444. Germany Cites Koran in Rejecting Divorce
Comment #27155 by BaronOchs on March 23, 2007 at 9:56 am
nickthelight The middle ages are generally regarded as beginning in about the C5th and ending in the C16th. You might say beginning with the ascendancy of the catholic worldview and ending with the great questioning of it at the reformation.
Hence Catholics were persecuted in England after the middle ages not during it.
Also it's difficult to make judgements on the beliefs of people in previous ages, when science was still very much in its infancy for instance. Even David Hume called himself a deist rather than an atheist, at least initially.
In the C16th and C17th the old world, populated by spirits and demons and gods was on the wane, but it was still credible so personally I'm not going to castigate recusant catholics for not doing the sensible thing and adopting an anything goes vicar-of-brayism.

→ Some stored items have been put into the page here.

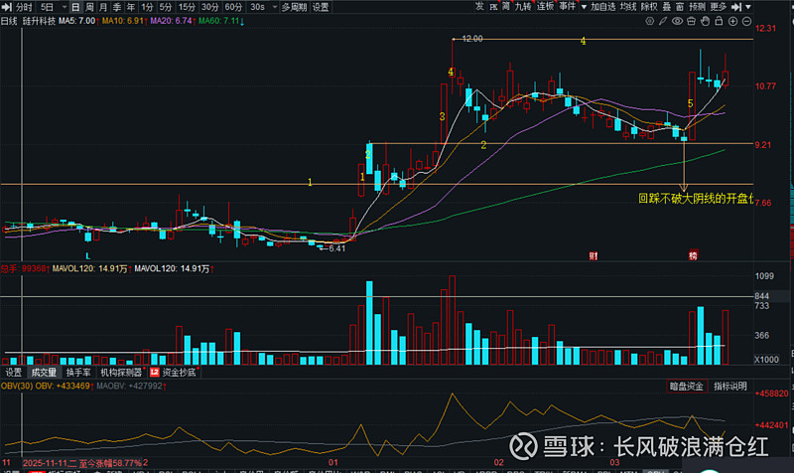
Task: Open 指标说明 indicator description
Action: (730, 386)
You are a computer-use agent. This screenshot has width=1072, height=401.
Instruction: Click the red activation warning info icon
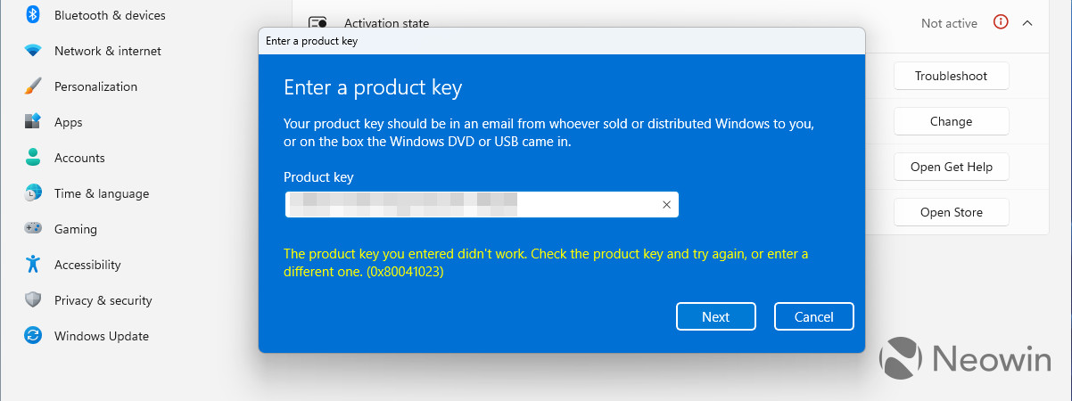(1000, 23)

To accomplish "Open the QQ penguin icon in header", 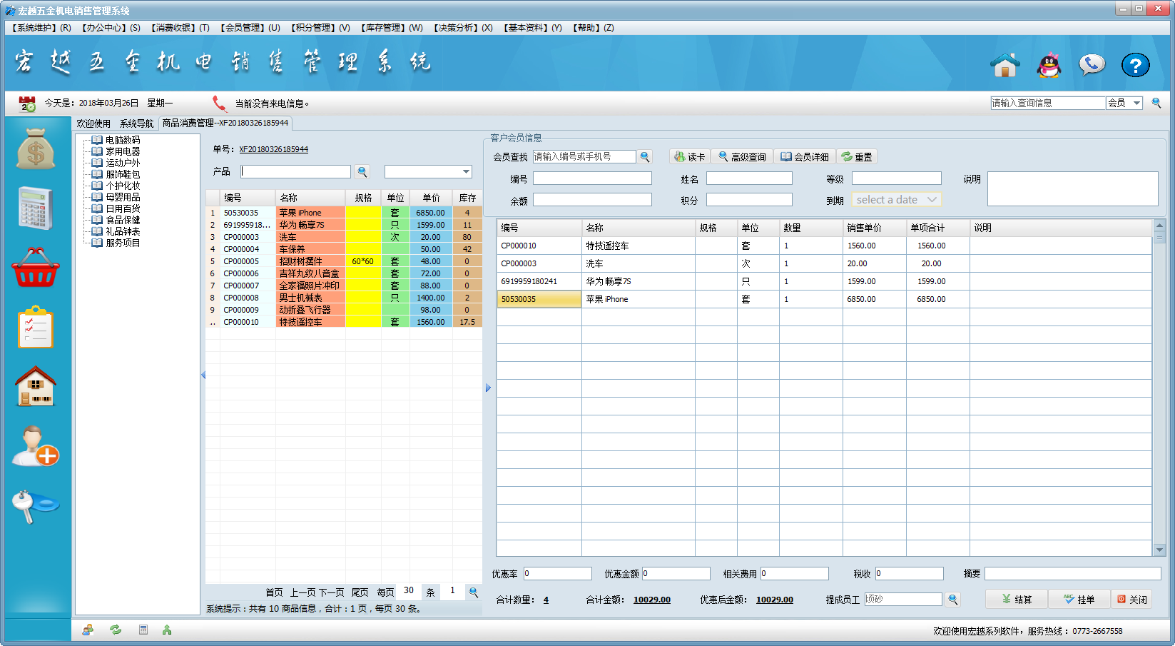I will [1048, 66].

Comment #27117 by BaronOchs on March 23, 2007 at 7:45 am
Thanks hightrekker.
I did know there was an often quite fierce debate between Dawkins and Gould and their allies and it helps to understand Orr's animosity that this is a continuation of that controversy.
Perhaps I ought to look at the features of that debate. I know there is plenty of information from the Dawkins point of view on the other Dawkins website.
446. The Salem Hypothesis
Comment #27100 by BaronOchs on March 23, 2007 at 6:21 am
^Three cheers for Engineers!^
447. Germany Cites Koran in Rejecting Divorce
Comment #27066 by BaronOchs on March 23, 2007 at 4:16 am
I read this article in a state of sheer disbelief. If there's any consolation at least it exposes the deeply misogynistic nature of Islam.
Isn't that what you sign upto when you join one of those cults?
Comment #26990 by BaronOchs on March 22, 2007 at 6:35 pm
John P I recall a few things Wittgenstein said on religion such as:
"The religion of the future will have to be very ascetic, and that doesn't just mean going without food and drink"
i.e. religion will have to not rely on unfounded metaphysical claims. His thought on religion is not atheist in a straightforward sense whilst hardly offering much hope to the orthodox either.
Various philosophers of religion have developed approaches based on Wittgenstein (D.Z. Philips and Don Cupitt come to mind). Much of which would probably be acceptable to anyone who accepts Dawkins' Einsteinian religion.
H. Allen Orr shouldn't treat Wittgenstein and William James (his Varieties of Religious Experience is very worth reading) like magic words that need simply be spoken as a knock-down point in a debate. If he wants to rest his case on them he ought to develop the implications of their thought and ask himself honestly if the churches etc will ever be willing to accept those implications.
Comment #26989 by BaronOchs on March 22, 2007 at 6:11 pm
When I first encountered Dawkins' argument that God is an unsatisfactory explanation because he would be at least as complex and improbable as that which he is supposed to explain it did niggle at me that Aquinas and co describe God as simple.
Q: How does God manage to be omnipotent and omniscient etc but also not just quite simple but perfectly simple?
A: We were not intended to understand such mysteries now get on and say your prayers.
Essentially I smell a move from something very difficult to understand, the universe, to something that is in principle beyond our understanding, God. This should be regarded as a travesty to anyone who wants real understanding and this whole complex/simple argument is not worth the time of day.
Comment #26981 by BaronOchs on March 22, 2007 at 5:41 pm
From Wikipedia:
"He has published 66 Scientific Papers (including 2 in Nature, 1 in Science and 2 in PNAS)"
When you've had two papers published in Nature you tend to be called a Scientist MIND_REBEL.